A Waters Alliance e2695 separations module, 2998 photo diode array (PDA) and Empower version 3 software was used (Waters, Eschborn, Germany). The preparative HPLC system consisted of a 3535-quaternary gradient module and a 996 PDA detector.

¹H-NMR and ¹³C-NMR measurements of isolated MG from sumac was carried out on a Bruker Avance II 500 spectrometer, which was equipped with a 5 mm indirect detection probe with Z gradient.

The UHPLC system (Accela; Thermo Fisher Scientific, Inc., Waltham, MA, USA) was equipped with an XBridge ODS-column (150×2.1 mm i.d.), 3.5-µm particle size (Waters, Milford, MA, USA) and a mobile phase containing 0.1% formic acid (FA) as (eluent A) and MeOH containing 0.1% FA as (eluent B). Linear gradient elution was used starting with 95% A and continuously increased to 100% B in 20 min. The UHPLC system was coupled to LTQ Orbitrap XL system (Thermo Fisher Scientific, Inc.) equipped with an electrospray ionization (ESI) source. The positive ionization mode was used at a scan range of m/z 100–1000.

MG quantitation was run on a Waters HPLC ODS Column (XBridge, 4.6 ID ×150 mm, 5 µm) with a guard column (Xbridge ODS, 20×4.6 mm ID, 5 µm). The mobile phase consisted of water (labeled A) and acetonitrile (labeled B) solvent mixture. The gradient was as follows: 95% A and 5% B at 0 min, held there for 2 min, then raised to 50% A and 50% B over 13 min, then to 10% A and 90% B over 1 min, held there for 3 min, and finally returned to 95% A, 5% B over 1 min. All of the samples were filtered with a 0.45 µm micro-porous filter. The PDA wavelengths ranged from 210 to 500 nm, and the monitoring wavelength of MG was 272 nm. The flow rate was 1 ml/min.

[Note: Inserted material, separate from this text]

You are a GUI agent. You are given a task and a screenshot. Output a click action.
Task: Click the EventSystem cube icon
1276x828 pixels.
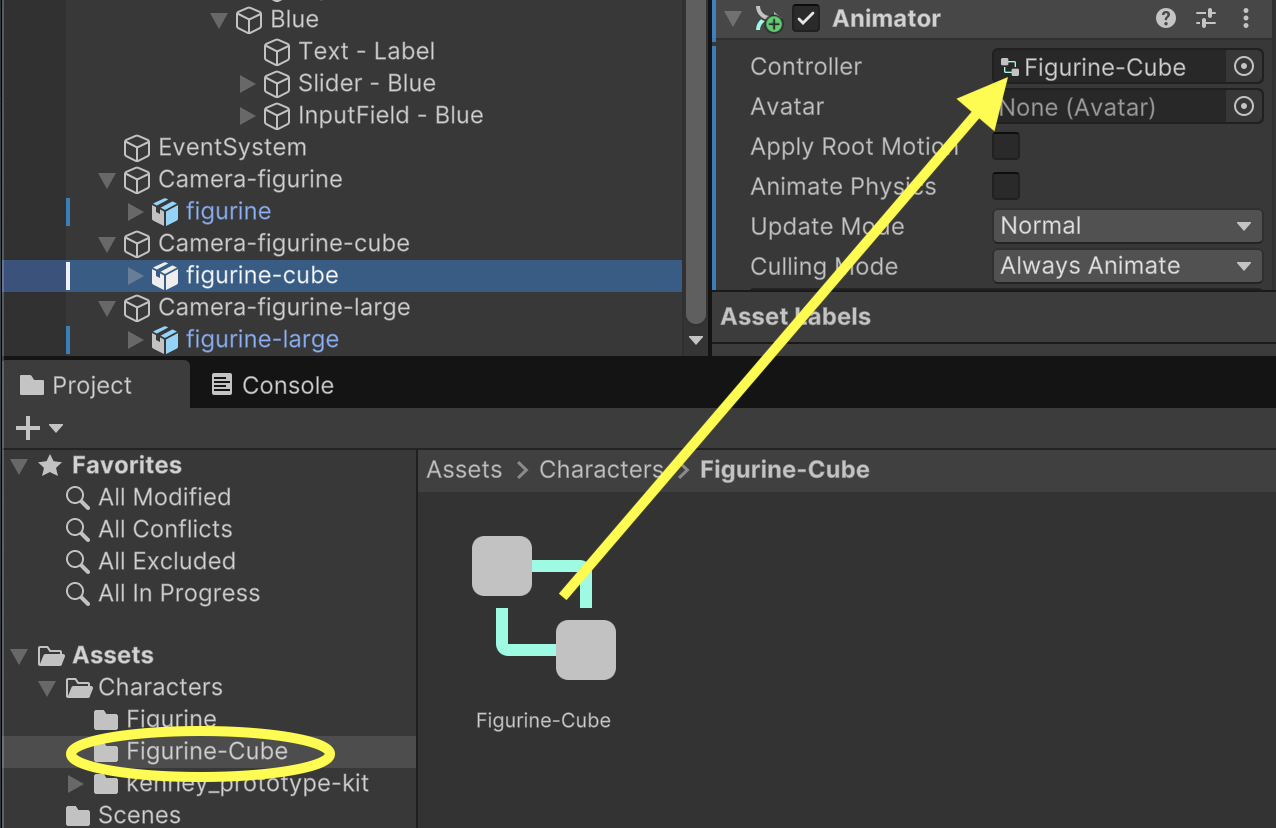(x=136, y=148)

The injection volume was 10 µl, and the column temperature was at room temperature.

The UHPLC was equipped with an XBridge ODS-column (150×2.1 mm i.d.), 3.5 µm particle size (Waters) and a mobile phase containing 0.1% formic acid (FA) as (eluent A) and MeOH containing 0.1% FA as (eluent B). Linear gradient elution was used starting with 95% A and continuously increased to 100% B in 20 min.

The prep-HPLC experiments were run on an ODS column (Agilent PrepHT C18, 22.2×250 mm, 10 µm). The linear gradient started at 98% A, where it stayed for 3 min; it was then raised to 5% A over 15 min, where it remained for another 4 min and was then returned to 98% A over 2 min. The flow rate used was 15 ml/min, the injection volume was 1,000 µl.

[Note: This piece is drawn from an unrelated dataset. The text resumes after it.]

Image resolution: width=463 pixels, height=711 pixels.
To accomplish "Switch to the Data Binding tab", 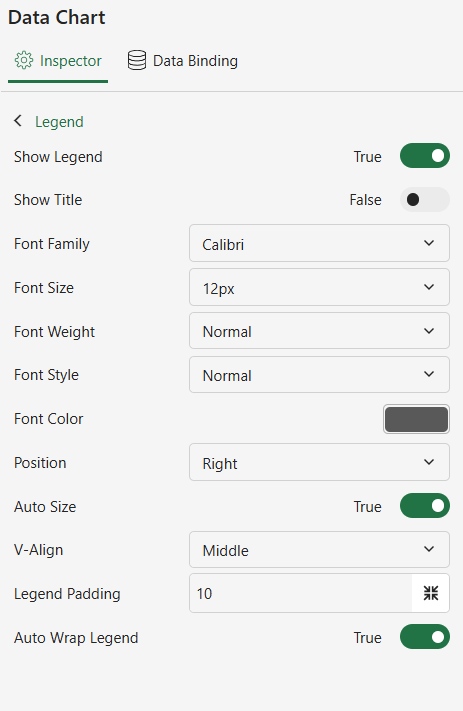I will click(x=183, y=61).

Five different concentration levels of standards for MG were prepared: 10, 50, 100, 250 and 500 ppm in methanol diluents. These standards were used to construct a calibration curve to quantitate MG in sumac.

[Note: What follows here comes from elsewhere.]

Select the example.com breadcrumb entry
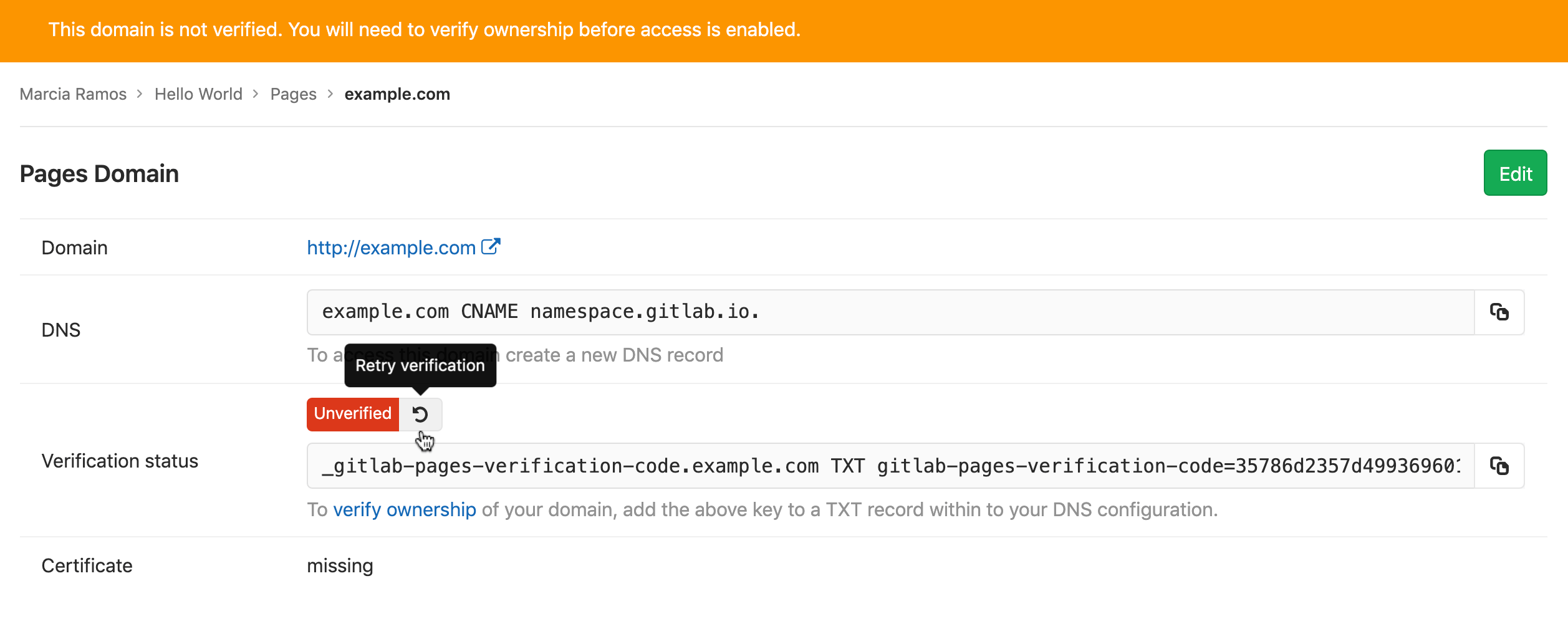 click(x=397, y=94)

Crude sumac was prepared by dissolving ~3,000 mg in 15 ml of methanol, sonicated for 3 min and then filtered via a 0.45 µm membrane filter before injection. The concentration of the final red solution was 200 mg/ml. This solution (1 ml) was injected into the preparative HPLC Chromatograph and six fractions were collected.

Streptococcus mutans UA159 (700610; American Type Culture Collection, Manassas, VA, USA) was selected for this study because it preferably colonizes humans. Stocks of this strain were maintained in 10% skimmed milk (Difco; BD BioSciences, Franklin Lakes, NJ, USA) at −70°C until use. Prior to experiments, S. mutans was cultured in Bacto™ Todd Hewitt broth (THB; BD BioSciences) under anaerobic conditions (95% N₂ and 5% CO₂) at 37°C for 18 h. Purity of the culture was checked on Mitis Salivarius agar (Difco; BD BioSciences) and Columbia agar with 7% sheep blood (E&O Laboratories, Bonnybridge, Scotland).

To evaluate the effect of treatments, S. mutans biofilm formation was performed on polystyrene and glass surfaces in separate experiments. Prior to each experiment, the optical density (OD) of the bacterial culture was adjusted to 0.2 at 630 nm, using a microplate-reader spectrophotometer. For biofilm formation on the polysterene surface, 24-well, flat-bottomed, polystyrene cell culture plates (Sarstedt, Nümbrecht, Germany) were filled with THB containing 1% sucrose, and then solutions of methanolic sumac extract (MSE), prepared in sterile distilled water (Milli-Q water), were added to appropriate wells in the plates at final concentrations of 4, 5 and 6 mg/ml. Solutions of MG, also prepared in Milli-Q water, were added to appropriate wells in the plates at final concentrations of 0.55, 0.7, 0.85 and 1 mg/ml. Afterwards, S. mutans bacteria was added to the wells at a final dilution of 1:100, and all of the plates were incubated anaerobically at 37°C for 24 h. Quantification of the formed biofilm (biomass) was performed using a colorimetric assay. The same experimental procedures were used for biofilm formation on the glass surface, except that sterile glass slides of 1-mm thickness, cut from standard microscope slides (76×26 mm; Thermo Fisher Scientific, Inc.), were inserted vertically into wells containing only MG at the above indicated concentrations prior to inoculation of bacteria. Quantitative assessment of the developed biofilm was further performed applying an optical profilometry assay. In these experiments, plate wells without bacterial cells were used as blank controls, and the untreated bacteria served as experimental controls.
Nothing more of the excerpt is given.